One of the convincing conjectures, by Loopy Walt is,

maxlib(n) = 0, if n = 1
            2, if n = 2
            6, if n = 3
            (2n - 1)⌊n / 3⌋, if n % 3 = 0
            (2n - 1)⌊n / 3⌋ + n, if n % 3 = 2
            2n⌊n / 3⌋ + 1, otherwise

Loopy Walt's post below explains how this conjecture is derived, and contains a partial proof.

AnttiP and I will award 250 point bounty each to anyone who proves or disproves this conjecture.
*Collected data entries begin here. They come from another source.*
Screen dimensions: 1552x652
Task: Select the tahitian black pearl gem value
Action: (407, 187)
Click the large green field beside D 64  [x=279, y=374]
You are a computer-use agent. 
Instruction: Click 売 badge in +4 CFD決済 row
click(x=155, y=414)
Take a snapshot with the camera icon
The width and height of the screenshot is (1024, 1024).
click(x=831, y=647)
I will award 50~500 point bounty for any other provable fast solution, depending on how fast it is.

Introduction

The problem is about the game of Go. I will explain the basics you need to understand the problem, but if you are already familiar with this game, the problem is basically the following sentence.

Compute the function \$\operatorname{maxlib}(n)\$ for a natural number \$n\$, whose output is the maximum number of liberties a group can have on an \$n\times n\$ Go board.
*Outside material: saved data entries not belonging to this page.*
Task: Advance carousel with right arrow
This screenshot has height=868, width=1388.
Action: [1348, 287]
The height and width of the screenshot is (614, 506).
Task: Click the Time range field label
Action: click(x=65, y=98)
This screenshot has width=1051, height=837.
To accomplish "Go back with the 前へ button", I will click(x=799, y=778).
\$\operatorname{maxlib}(n)\$ has an OEIS sequence (A320666). The currently known values is only up to \$n=24\$.

n maxlib(n)
1 0
2 2
3 6
4 9
5 14
6 22
7 29
8 38
9 51
10 61
11 74
12 92
13 105
14 122
15 145
16 161
17 182
18 210
19 229
20 254
21 287
22 309
23 338
24 376

Go is a board game played on an \$n\times n\$ square grid, with two players, black and white, placing a stone alternately on an empty intersection of the grid. In this challenge we will only consider the black stones (X).

On this \$4\times4\$ board, black has \$3\$ groups.

X X . .
X . X .
X X . X
. . X X

A group is a group of stones that are connected horizontally or vertically.
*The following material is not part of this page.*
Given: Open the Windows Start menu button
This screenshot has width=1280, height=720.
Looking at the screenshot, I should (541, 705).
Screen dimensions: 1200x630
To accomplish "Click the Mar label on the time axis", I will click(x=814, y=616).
Let's denote each group with different alphabets.

A A . .
A . B .
A A . C
. . C C

Group A has \$5\$ liberties. Group B has \$4\$ liberties, and group C has \$3\$ liberties. Liberty is the number of empty spaces connected horizontally or vertically to a group.

. . .
. X .
. . .

. . .
X X .
. . .

. . .
X X X
. . .

There are three \$3\times3\$ boards each with a single black group. Counting the liberties, it is \$4\$, \$5\$, and \$6\$, respectively. In fact, on a \$3\times3\$ board with nothing else than \$1\$ black group, \$6\$ is the maximum number of liberties that group can have.

Challenge

Compute the function \$\operatorname{maxlib}(n)\$ for a natural number \$n\$, whose output is the maximum number of liberties a group can have on an \$n\times n\$ Go board.

Example Output up to \$n=6\$

X 
1 -> 0

X . 
. . 
2 -> 2

. . . 
X X X 
. . . 
3 -> 6

. . X . 
. . X . 
X X X . 
. . . . 
4 -> 9

. . . . . 
. X X X X 
. X . . . 
. X X X . 
. . . . . 
5 -> 14

. X . . X . 
. X . . X . 
. X . . X . 
. X . . X . 
. X X X X . 
. . . . . . 
6 -> 22

You don't have to print the board positions.

Scoring

I will run your program for 30 minutes on my computer, not exclusively on a single core. The maximum \$n\$ you can reach within this time is your score, starting from \$n=1\$ incrementing by \$1\$. Your program must reach at least \$n=6\$, and I will not run your program if this seems unlikely.

The maximum score you can get is 10000.

The OS is Linux, and here is my CPU information.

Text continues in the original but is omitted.